Article:

══════════

I'm using a JLSounds USB board with the flipflop board piggy-backed onto the headers. The FlipFlop board has LP filters at 40KHz (Rf = 390R, Cf = 10nF). The balanced output goes to a balanced shunt attenuator then to a Broskie BCF Bal to SE buffer. DSD material is upsampled to DSD256 using HQPlayer.

I modified the project by adding in the attenuator; originally I planned to use the HQPlayer digital volume control but that produced a lot of white noise, which disappeared when the HQP volume control was disabled.

Here are a couple of pictures;

An externally hosted image should be here but it was not working when we last tested it.



An externally hosted image should be here but it was not working when we last tested it.



I received the extra batch of PCBs this morning so I actually made one of them up and installed it; I just need to enable and set up the mute function now, hence the empty IC sockets.

══════════

Supplied material:
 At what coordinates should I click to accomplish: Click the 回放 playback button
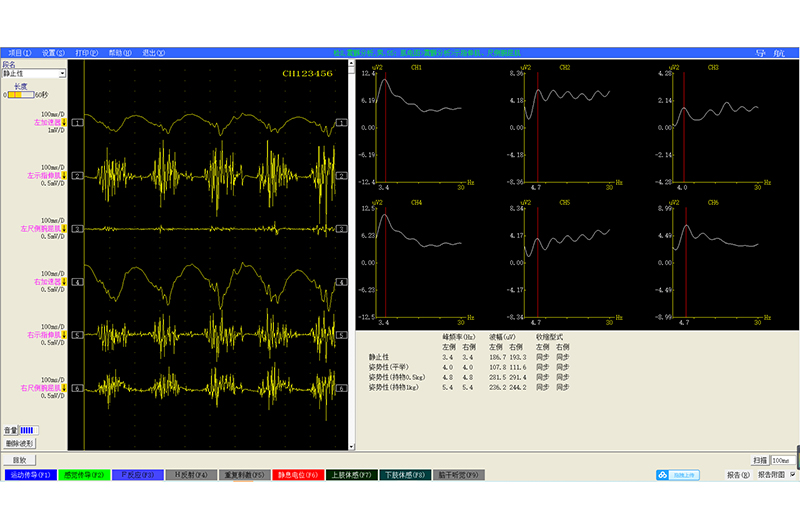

══════════

Tasks to complete:
1 > In the audio build post, what values are given for Rf and Cf in the FlipFlop board's low-pass filters?
2 > Which pieces of hardware make up the signal path in the audio build post, listed in order?
The material comes from a source unrelated to the audio build post.

Outputs in order:
1 > Rf = 390R and Cf = 10nF.

2 > JLSounds USB board, FlipFlop board, balanced shunt attenuator, Broskie BCF Bal to SE buffer